(Stored records)

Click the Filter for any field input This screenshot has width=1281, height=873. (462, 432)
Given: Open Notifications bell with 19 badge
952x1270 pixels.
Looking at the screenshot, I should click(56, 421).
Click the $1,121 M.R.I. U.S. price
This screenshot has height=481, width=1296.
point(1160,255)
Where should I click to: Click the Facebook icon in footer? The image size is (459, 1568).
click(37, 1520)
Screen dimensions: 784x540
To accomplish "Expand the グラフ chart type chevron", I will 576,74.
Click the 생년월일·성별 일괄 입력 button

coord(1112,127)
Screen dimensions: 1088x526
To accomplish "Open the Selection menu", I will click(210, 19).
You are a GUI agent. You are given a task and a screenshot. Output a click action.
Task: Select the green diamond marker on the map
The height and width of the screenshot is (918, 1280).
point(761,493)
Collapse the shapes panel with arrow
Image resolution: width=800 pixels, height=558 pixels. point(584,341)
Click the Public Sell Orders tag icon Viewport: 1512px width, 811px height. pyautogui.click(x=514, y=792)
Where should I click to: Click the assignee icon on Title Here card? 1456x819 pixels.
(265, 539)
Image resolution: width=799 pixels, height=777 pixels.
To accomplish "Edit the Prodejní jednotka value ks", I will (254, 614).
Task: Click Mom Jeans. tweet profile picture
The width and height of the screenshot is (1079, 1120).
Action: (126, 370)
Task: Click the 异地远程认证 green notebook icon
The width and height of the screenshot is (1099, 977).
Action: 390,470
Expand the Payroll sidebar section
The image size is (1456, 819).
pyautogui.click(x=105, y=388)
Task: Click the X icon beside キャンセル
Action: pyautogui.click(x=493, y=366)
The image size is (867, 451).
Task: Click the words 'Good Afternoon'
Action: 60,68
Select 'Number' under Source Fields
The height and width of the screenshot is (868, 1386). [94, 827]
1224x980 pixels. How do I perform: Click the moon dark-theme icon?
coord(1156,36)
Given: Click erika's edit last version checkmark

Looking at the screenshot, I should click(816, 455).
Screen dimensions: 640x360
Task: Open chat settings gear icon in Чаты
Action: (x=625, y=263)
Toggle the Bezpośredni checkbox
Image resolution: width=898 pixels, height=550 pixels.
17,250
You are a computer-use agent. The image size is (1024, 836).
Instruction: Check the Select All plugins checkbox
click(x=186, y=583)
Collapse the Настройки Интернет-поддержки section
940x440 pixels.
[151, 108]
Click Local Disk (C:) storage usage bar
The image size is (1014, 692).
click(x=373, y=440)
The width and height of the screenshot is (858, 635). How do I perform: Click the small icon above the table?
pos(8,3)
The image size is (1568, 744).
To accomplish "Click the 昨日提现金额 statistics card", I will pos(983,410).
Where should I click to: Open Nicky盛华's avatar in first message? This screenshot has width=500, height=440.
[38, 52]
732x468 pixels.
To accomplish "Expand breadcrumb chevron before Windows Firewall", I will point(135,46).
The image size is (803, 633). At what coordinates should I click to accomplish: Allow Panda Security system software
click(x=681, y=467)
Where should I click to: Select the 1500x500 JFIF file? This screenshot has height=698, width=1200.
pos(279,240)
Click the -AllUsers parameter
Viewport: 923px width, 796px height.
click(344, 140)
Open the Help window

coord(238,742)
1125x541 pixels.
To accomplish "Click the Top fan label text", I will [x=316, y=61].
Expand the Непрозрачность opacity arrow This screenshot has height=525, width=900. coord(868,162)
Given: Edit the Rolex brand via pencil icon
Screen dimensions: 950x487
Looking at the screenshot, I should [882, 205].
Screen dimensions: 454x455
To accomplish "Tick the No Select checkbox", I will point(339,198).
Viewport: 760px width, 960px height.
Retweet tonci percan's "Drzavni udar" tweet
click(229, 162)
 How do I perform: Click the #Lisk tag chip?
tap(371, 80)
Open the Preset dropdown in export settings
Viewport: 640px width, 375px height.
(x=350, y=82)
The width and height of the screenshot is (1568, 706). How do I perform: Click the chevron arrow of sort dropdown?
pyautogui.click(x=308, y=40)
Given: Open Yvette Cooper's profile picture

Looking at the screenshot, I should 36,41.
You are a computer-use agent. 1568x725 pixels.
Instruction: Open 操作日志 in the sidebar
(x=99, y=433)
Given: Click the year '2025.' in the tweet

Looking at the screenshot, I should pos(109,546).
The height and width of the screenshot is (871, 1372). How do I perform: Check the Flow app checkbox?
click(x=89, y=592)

TASK OBJECTIVE
Every entry above must be reproduced exactly.

TASK RESPONSE
Click the Filter for any field input This screenshot has width=1281, height=873. (462, 432)
Given: Open Notifications bell with 19 badge
952x1270 pixels.
Looking at the screenshot, I should click(56, 421).
Click the $1,121 M.R.I. U.S. price
This screenshot has height=481, width=1296.
point(1160,255)
Where should I click to: Click the Facebook icon in footer? The image size is (459, 1568).
click(37, 1520)
Screen dimensions: 784x540
To accomplish "Expand the グラフ chart type chevron", I will 576,74.
Click the 생년월일·성별 일괄 입력 button

coord(1112,127)
Screen dimensions: 1088x526
To accomplish "Open the Selection menu", I will click(210, 19).
You are a GUI agent. You are given a task and a screenshot. Output a click action.
Task: Select the green diamond marker on the map
The height and width of the screenshot is (918, 1280).
point(761,493)
Collapse the shapes panel with arrow
Image resolution: width=800 pixels, height=558 pixels. point(584,341)
Click the Public Sell Orders tag icon Viewport: 1512px width, 811px height. pyautogui.click(x=514, y=792)
Where should I click to: Click the assignee icon on Title Here card? 1456x819 pixels.
(265, 539)
Image resolution: width=799 pixels, height=777 pixels.
To accomplish "Edit the Prodejní jednotka value ks", I will (254, 614).
Task: Click Mom Jeans. tweet profile picture
The width and height of the screenshot is (1079, 1120).
Action: (126, 370)
Task: Click the 异地远程认证 green notebook icon
The width and height of the screenshot is (1099, 977).
Action: 390,470
Expand the Payroll sidebar section
The image size is (1456, 819).
pyautogui.click(x=105, y=388)
Task: Click the X icon beside キャンセル
Action: pyautogui.click(x=493, y=366)
The image size is (867, 451).
Task: Click the words 'Good Afternoon'
Action: 60,68
Select 'Number' under Source Fields
The height and width of the screenshot is (868, 1386). [94, 827]
1224x980 pixels. How do I perform: Click the moon dark-theme icon?
coord(1156,36)
Given: Click erika's edit last version checkmark

Looking at the screenshot, I should click(816, 455).
Screen dimensions: 640x360
Task: Open chat settings gear icon in Чаты
Action: (x=625, y=263)
Toggle the Bezpośredni checkbox
Image resolution: width=898 pixels, height=550 pixels.
17,250
You are a computer-use agent. The image size is (1024, 836).
Instruction: Check the Select All plugins checkbox
click(x=186, y=583)
Collapse the Настройки Интернет-поддержки section
940x440 pixels.
[151, 108]
Click Local Disk (C:) storage usage bar
The image size is (1014, 692).
click(x=373, y=440)
The width and height of the screenshot is (858, 635). How do I perform: Click the small icon above the table?
pos(8,3)
The image size is (1568, 744).
To accomplish "Click the 昨日提现金额 statistics card", I will pos(983,410).
Where should I click to: Open Nicky盛华's avatar in first message? This screenshot has width=500, height=440.
[38, 52]
732x468 pixels.
To accomplish "Expand breadcrumb chevron before Windows Firewall", I will point(135,46).
The image size is (803, 633). At what coordinates should I click to accomplish: Allow Panda Security system software
click(x=681, y=467)
Where should I click to: Select the 1500x500 JFIF file? This screenshot has height=698, width=1200.
pos(279,240)
Click the -AllUsers parameter
Viewport: 923px width, 796px height.
click(344, 140)
Open the Help window

coord(238,742)
1125x541 pixels.
To accomplish "Click the Top fan label text", I will [x=316, y=61].
Expand the Непрозрачность opacity arrow This screenshot has height=525, width=900. coord(868,162)
Given: Edit the Rolex brand via pencil icon
Screen dimensions: 950x487
Looking at the screenshot, I should [882, 205].
Screen dimensions: 454x455
To accomplish "Tick the No Select checkbox", I will point(339,198).
Viewport: 760px width, 960px height.
Retweet tonci percan's "Drzavni udar" tweet
click(229, 162)
 How do I perform: Click the #Lisk tag chip?
tap(371, 80)
Open the Preset dropdown in export settings
Viewport: 640px width, 375px height.
(x=350, y=82)
The width and height of the screenshot is (1568, 706). How do I perform: Click the chevron arrow of sort dropdown?
pyautogui.click(x=308, y=40)
Given: Open Yvette Cooper's profile picture

Looking at the screenshot, I should 36,41.
You are a computer-use agent. 1568x725 pixels.
Instruction: Open 操作日志 in the sidebar
(x=99, y=433)
Given: Click the year '2025.' in the tweet

Looking at the screenshot, I should pos(109,546).
The height and width of the screenshot is (871, 1372). How do I perform: Check the Flow app checkbox?
click(x=89, y=592)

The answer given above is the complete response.